### Source
According to ASF Regulation no. 5 / 2018

Date of the report: 18.05.2026
Name of the commercial company: COMELF SA
Registered office: Bistrita, str. Industriei no. 4
Telephone / fax number: 0263.234.462; 0263.238.092
The unique registration code at the Trade Registry Office: 568656
Order number in the Trade Register: J06/02/1991
Subscribed and paid-up capital: 13,036,325.34 lei
The regulated market on which the issued securities are traded: BVB
Reported event: Convening of the OGMS/EGMS dated 29.06.2026

The Board of Directors of COMELF SA, headquartered in Bistrita, 4 Industriei Street, Bistrita – Nasaud County, meeting on 18.05.2026, by Decision of the Board of Directors no. 3 of 18.05.2026, in accordance with the provisions of art. 117 of Law 31/1990 ("Law 31/1990") on companies, republished, Law 24/2017 on issuers of financial instruments and market operations ("Law 24/2017") and the ASF regulations issued in its application, convenes:

ORDINARY GENERAL MEETING OF SHAREHOLDERS ("AGOA")
on June 29, 2026, at 10:00 am at the company’s headquarters, with the following agenda:

  1. Approval of the distribution of the net result carried forward, remaining undistributed, for the year 2025, registered on 12/31/2025, in the total amount of 1,646,813 lei, according to the proposal of the Board of Directors for the distribution of dividends to shareholders, for which the gross dividend value per share is 0.073 lei, and the date of 09/18/2026, as the payment date.

### Direction A
Reproduce the part of the COMELF SA notice starting with "1. Approval of" and going on through "the payment date.".
### Direction B
In the COMELF SA notice, what gross dividend value per share does the Board of Directors propose?

### Data excerpts
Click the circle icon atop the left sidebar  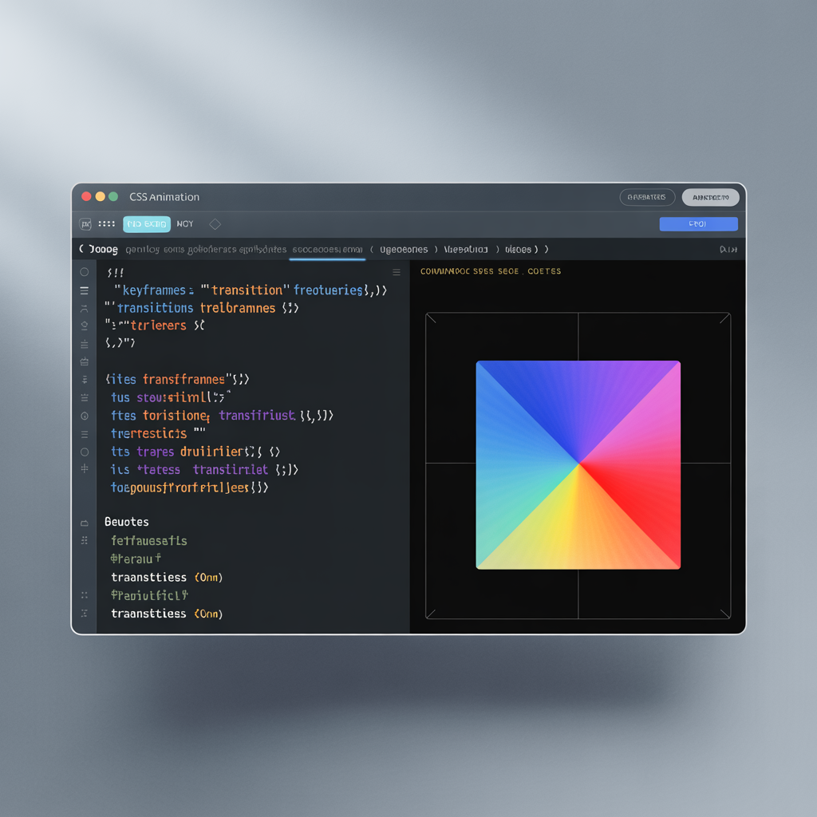click(x=84, y=272)
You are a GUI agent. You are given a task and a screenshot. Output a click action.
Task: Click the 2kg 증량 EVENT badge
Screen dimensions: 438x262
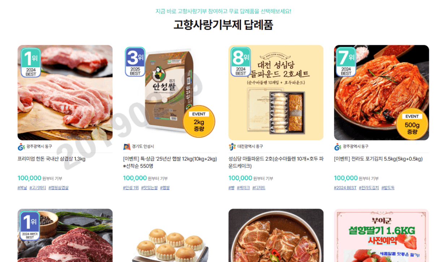point(199,122)
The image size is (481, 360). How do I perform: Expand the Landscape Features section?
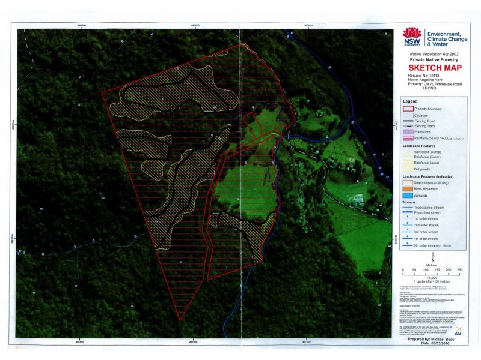419,146
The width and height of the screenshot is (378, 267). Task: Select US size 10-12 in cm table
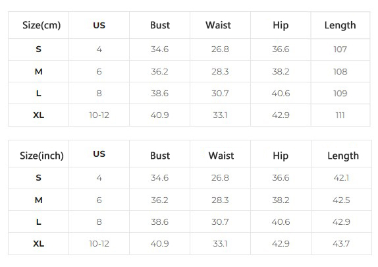click(99, 115)
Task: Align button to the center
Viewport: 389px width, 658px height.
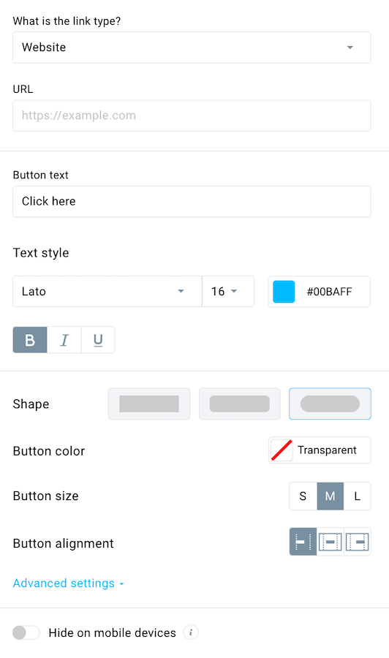Action: (x=331, y=542)
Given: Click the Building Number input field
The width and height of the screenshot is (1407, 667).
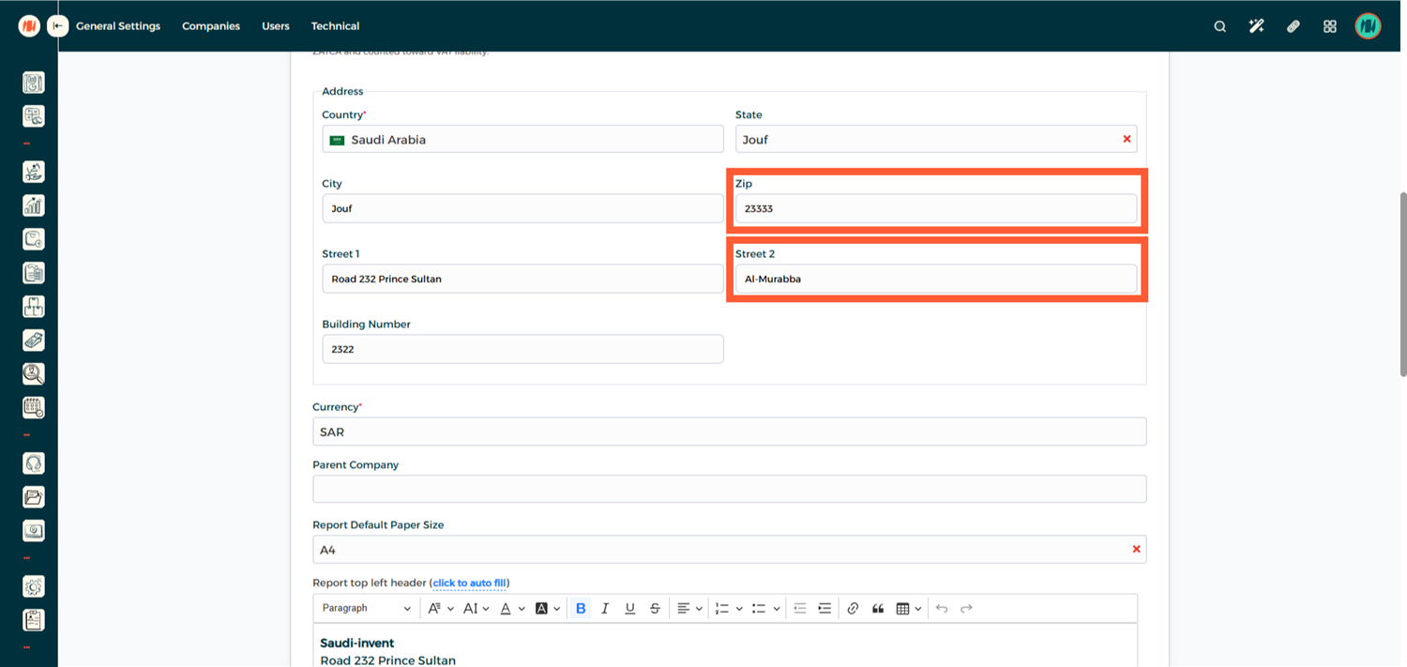Looking at the screenshot, I should pos(522,349).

### Correct response A
1. Approval of the distribution of the net result carried forward, remaining undistributed, for the year 2025, registered on 12/31/2025, in the total amount of 1,646,813 lei, according to the proposal of the Board of Directors for the distribution of dividends to shareholders, for which the gross dividend value per share is 0.073 lei, and the date of 09/18/2026, as the payment date.

### Correct response B
0.073 lei